* _Instruction A_
In the passage about The Drew Barrymore Show resuming production during the Hollywood strikes, what position does Chelsea White hold on the show?
* _Instruction B_
Pick up the article on The Drew Barrymore Show resuming production during the strikes and continue it from the end of its last sentence.

* _Passage_
Barrymore’s statement comes a week after she announced that production on the Drew Barrymore Show would return — sans writers — despite the double-strike that currently has Hollywood in a standstill.
“I am also making the choice to come back for the first time in this strike for our show, that may have my name on it but this is bigger than just me. I own this choice,” she wrote September 10 in a since-deleted statement, also noting of the actors strike, “We are in compliance with not discussing or promoting film and television that is struck of any kind.”
While Barrymore isn’t a member of the Writers Guild and her Screen Actors Guild status was unaffected by her daytime gig, the resuming of her show was considered a crossing of the picket line, with tapings last week drawing a WGA picket outside the show’s New York City studio.
During the picket, Chelsea White, a co-head writer on The Drew Barrymore Show, told Rolling Stone she was disappointed with the decision. “When any production that is covered under WGA comes back during a strike it undermines our whole group effort to come to a fair contract with the AMPTP,” White said.

* _Data records_
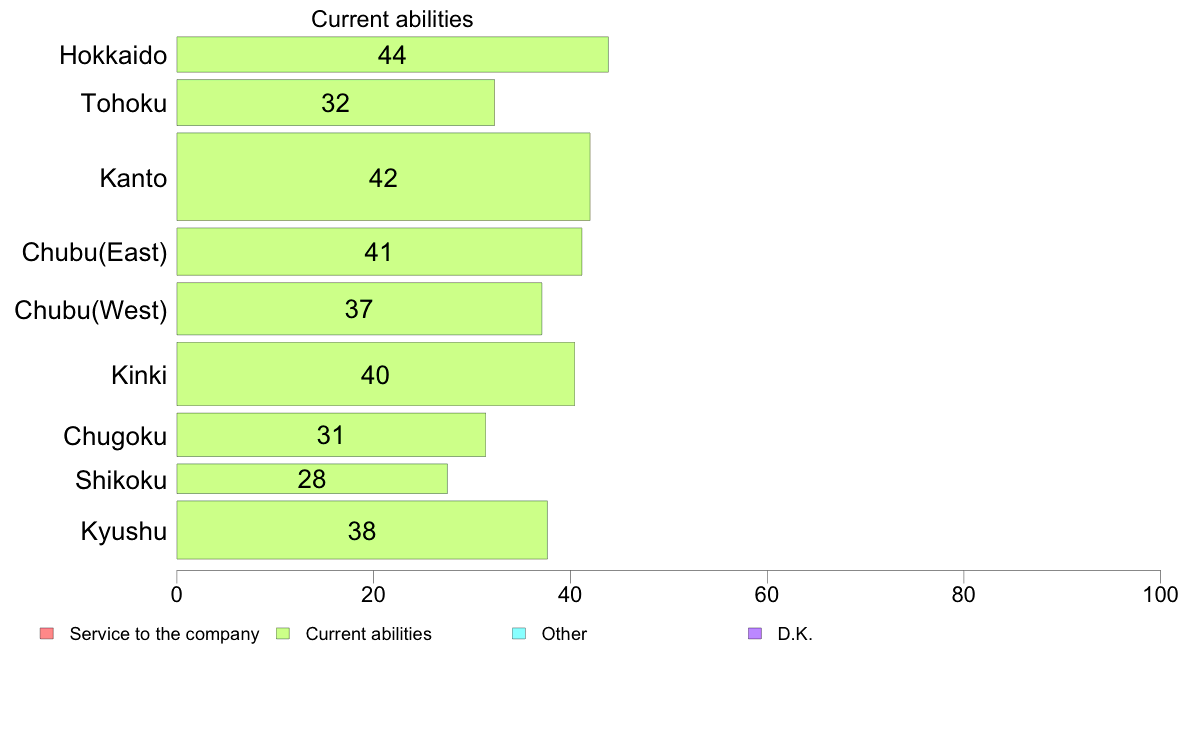Viewport: 1188px width, 736px height.
Task: Select the Chubu(West) bar showing 37
Action: [x=359, y=308]
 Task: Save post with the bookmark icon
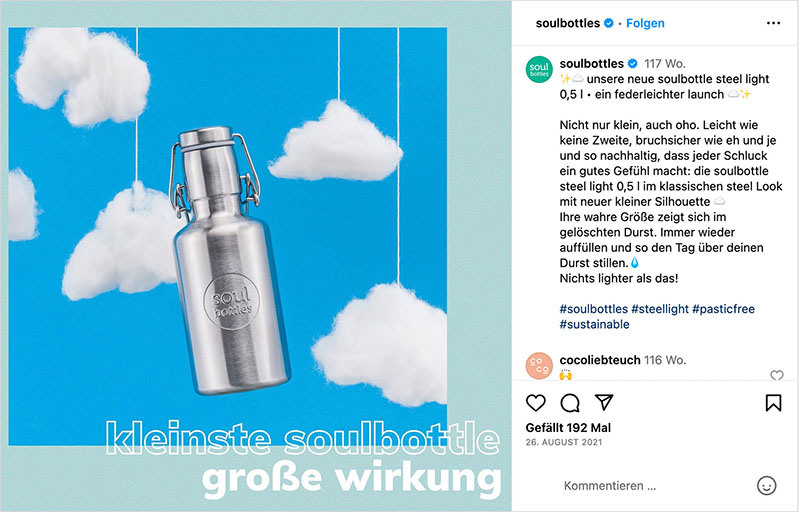(x=773, y=403)
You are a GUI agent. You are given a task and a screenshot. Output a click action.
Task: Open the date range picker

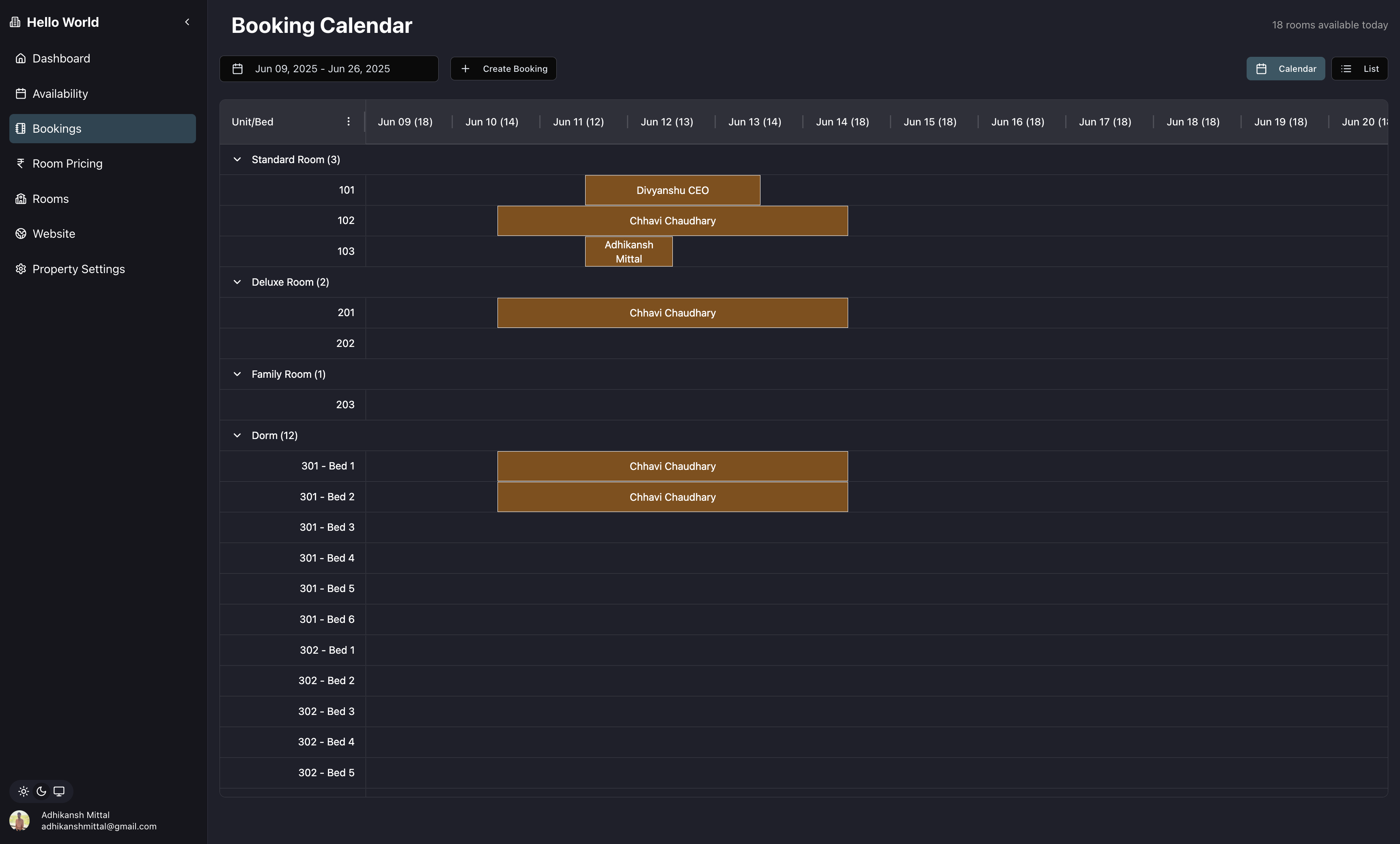tap(328, 69)
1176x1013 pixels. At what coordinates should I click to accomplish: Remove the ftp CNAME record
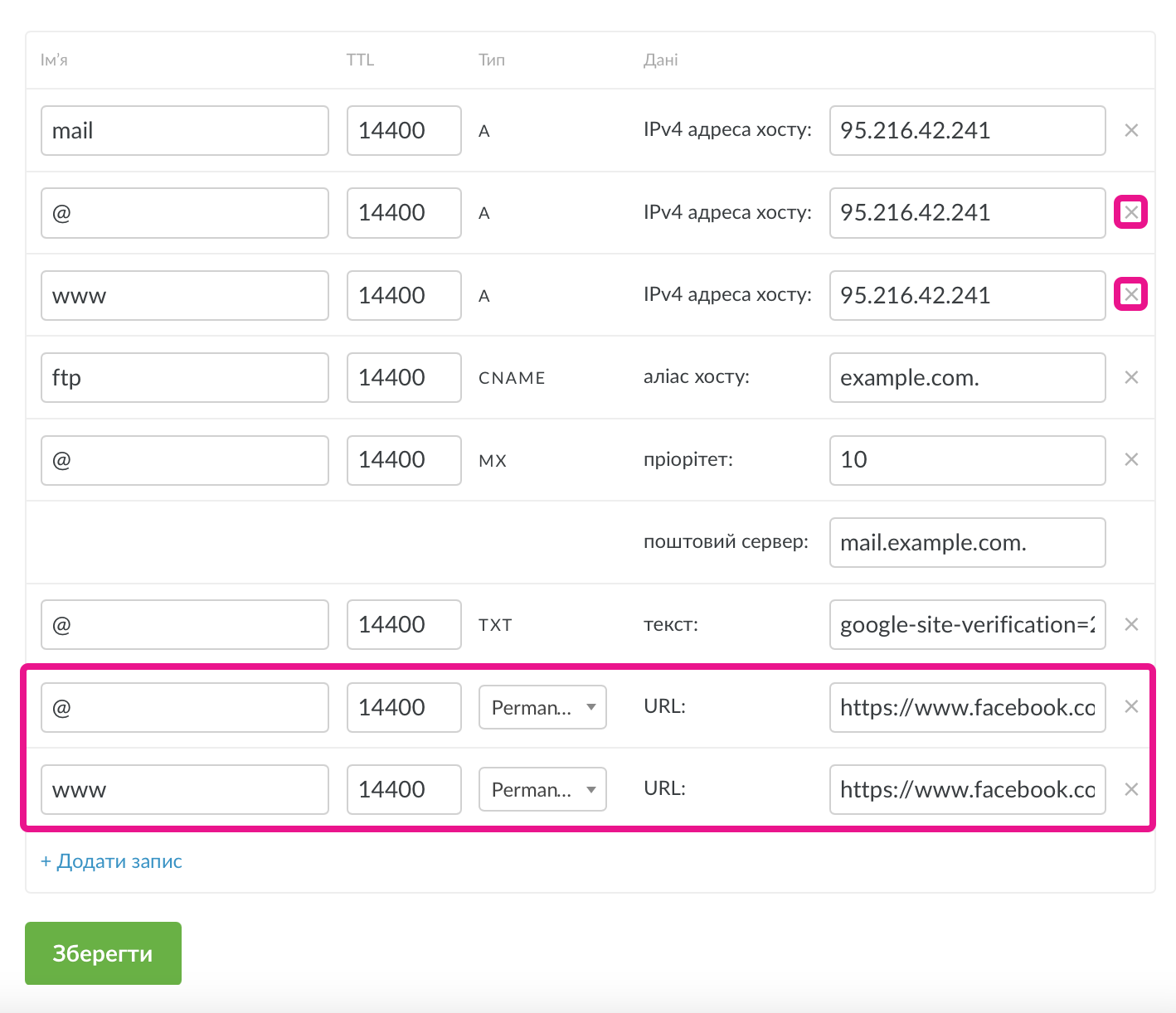tap(1131, 377)
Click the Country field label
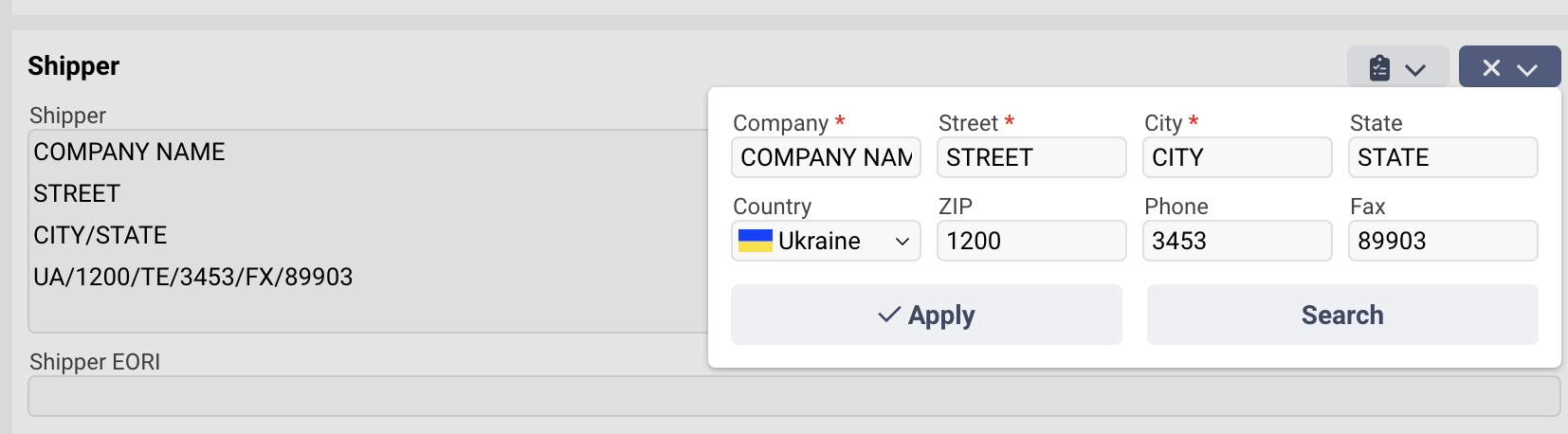This screenshot has width=1568, height=434. click(x=772, y=207)
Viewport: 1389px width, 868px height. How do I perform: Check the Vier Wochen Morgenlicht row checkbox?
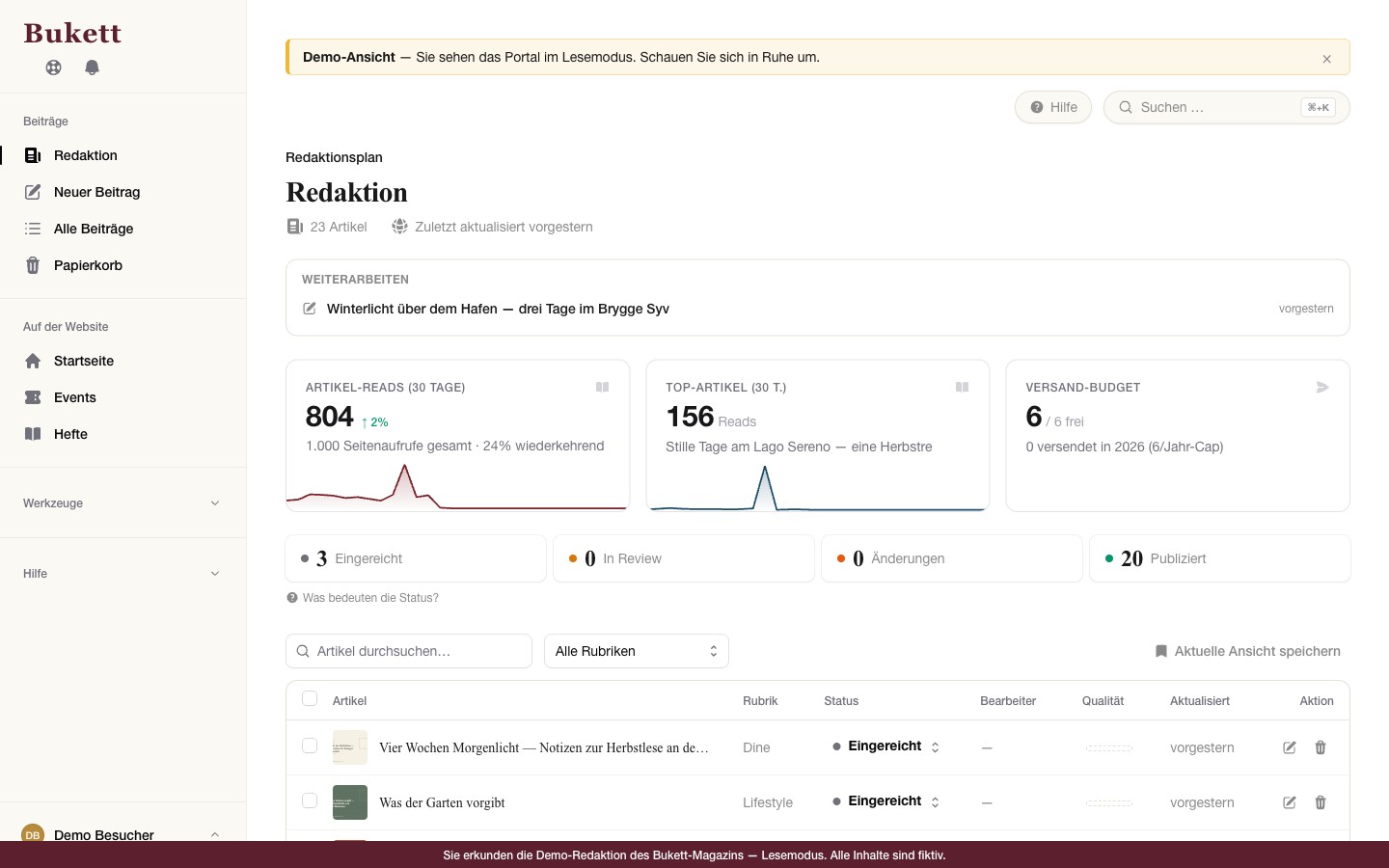pyautogui.click(x=310, y=746)
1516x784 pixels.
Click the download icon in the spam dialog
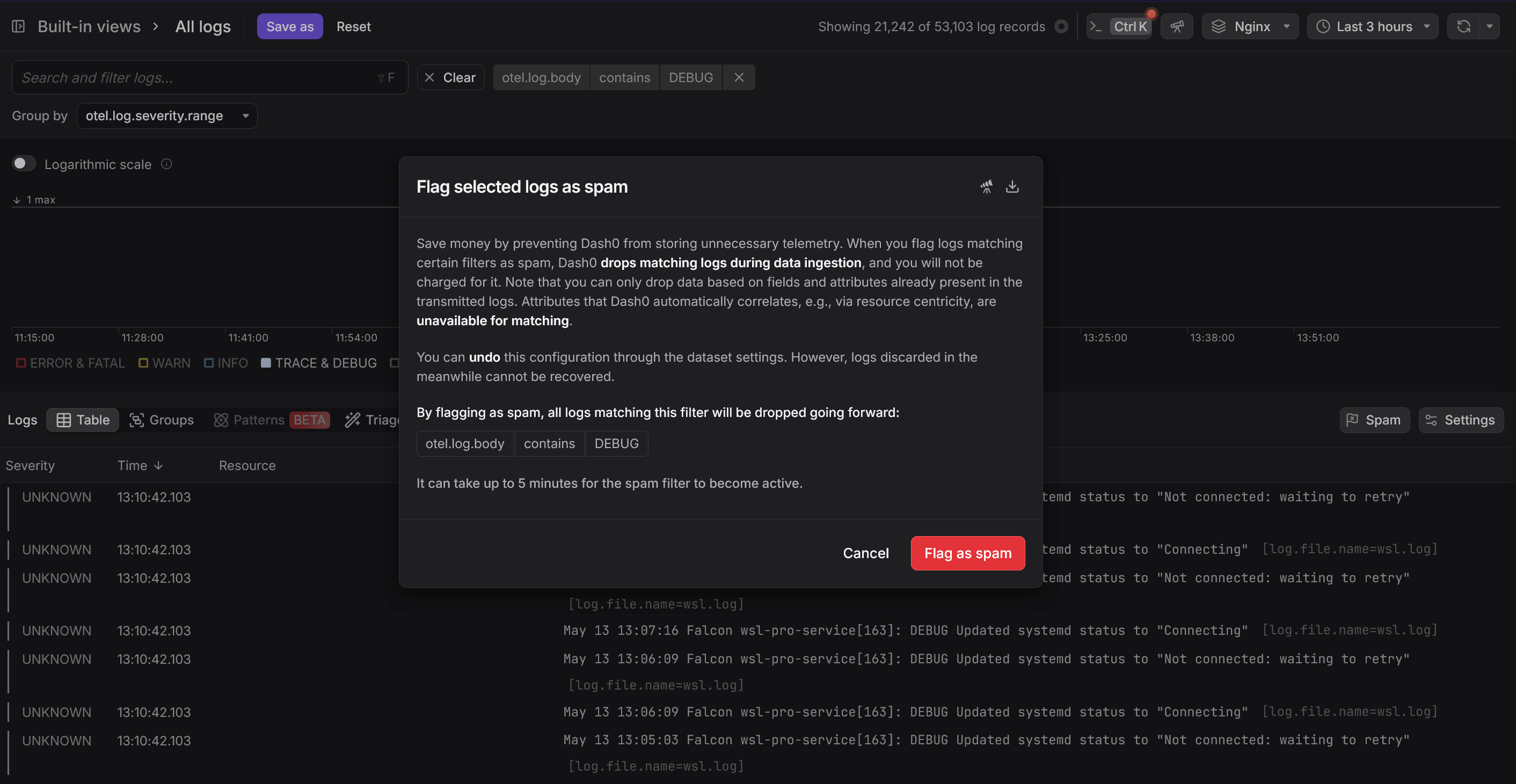point(1012,187)
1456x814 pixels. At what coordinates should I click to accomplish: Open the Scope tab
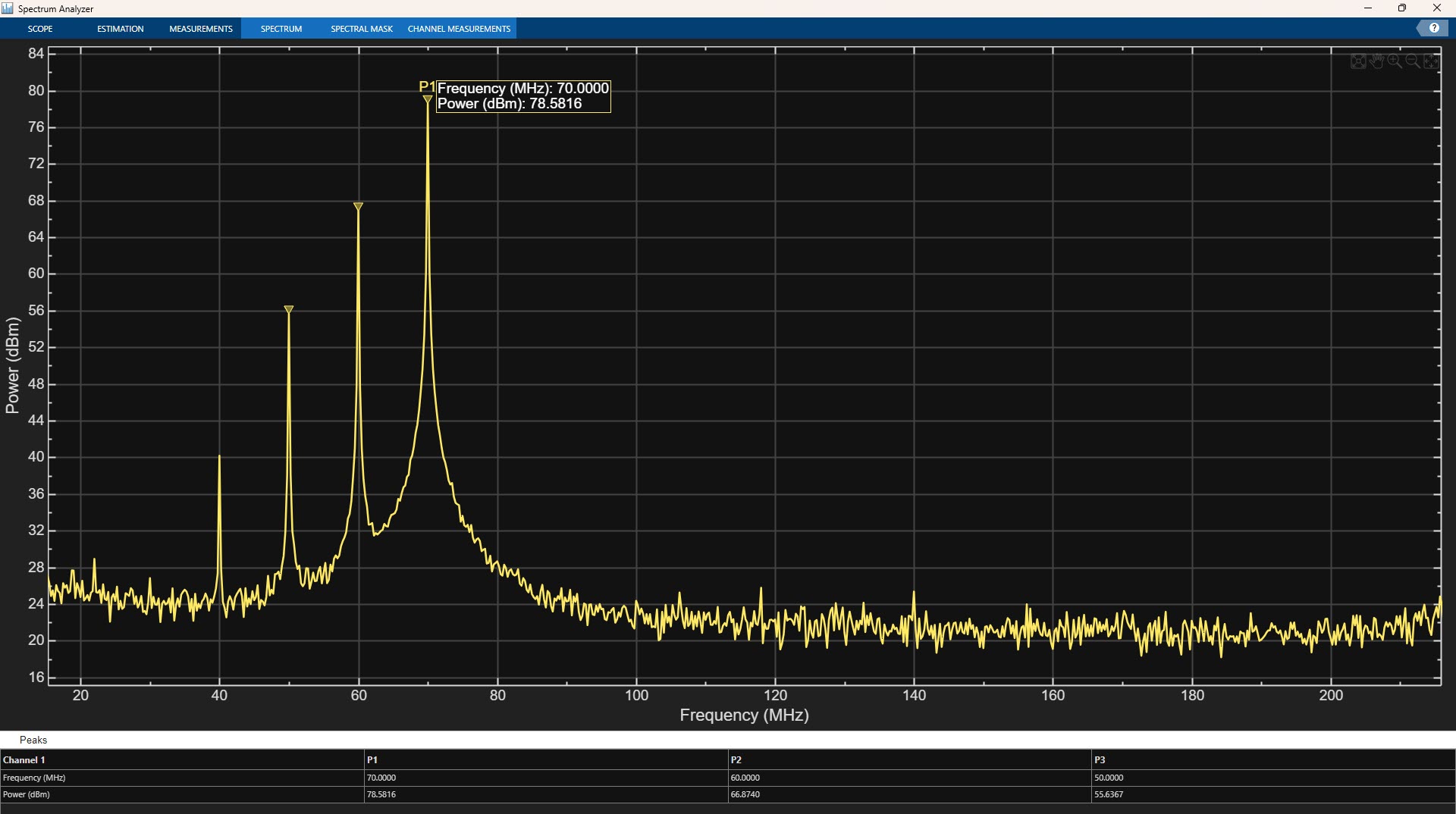40,29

* _Exercise response A_
She is a co-head writer on The Drew Barrymore Show.

* _Exercise response B_
In an emotional video statement later in the week, Barrymore apologized to the writers and the unions for continuing her daytime show, “I believe there’s nothing I can do or say in this moment to make it OK.” She went on to reiterate her desire to “own a decision” and “take full responsibility for my actions,” before also acknowledging, “I know there is just nothing I can do that will make this OK to those that it is not OK with. I fully accept that. I fully understand that.”
However, the show continued production through the week — even as Barrymore’s peers criticized her decision — until Barrymore’s statement Sunday; while new episodes have taped, the shows apparently won’t air — if ever — until the conclusion of the strike.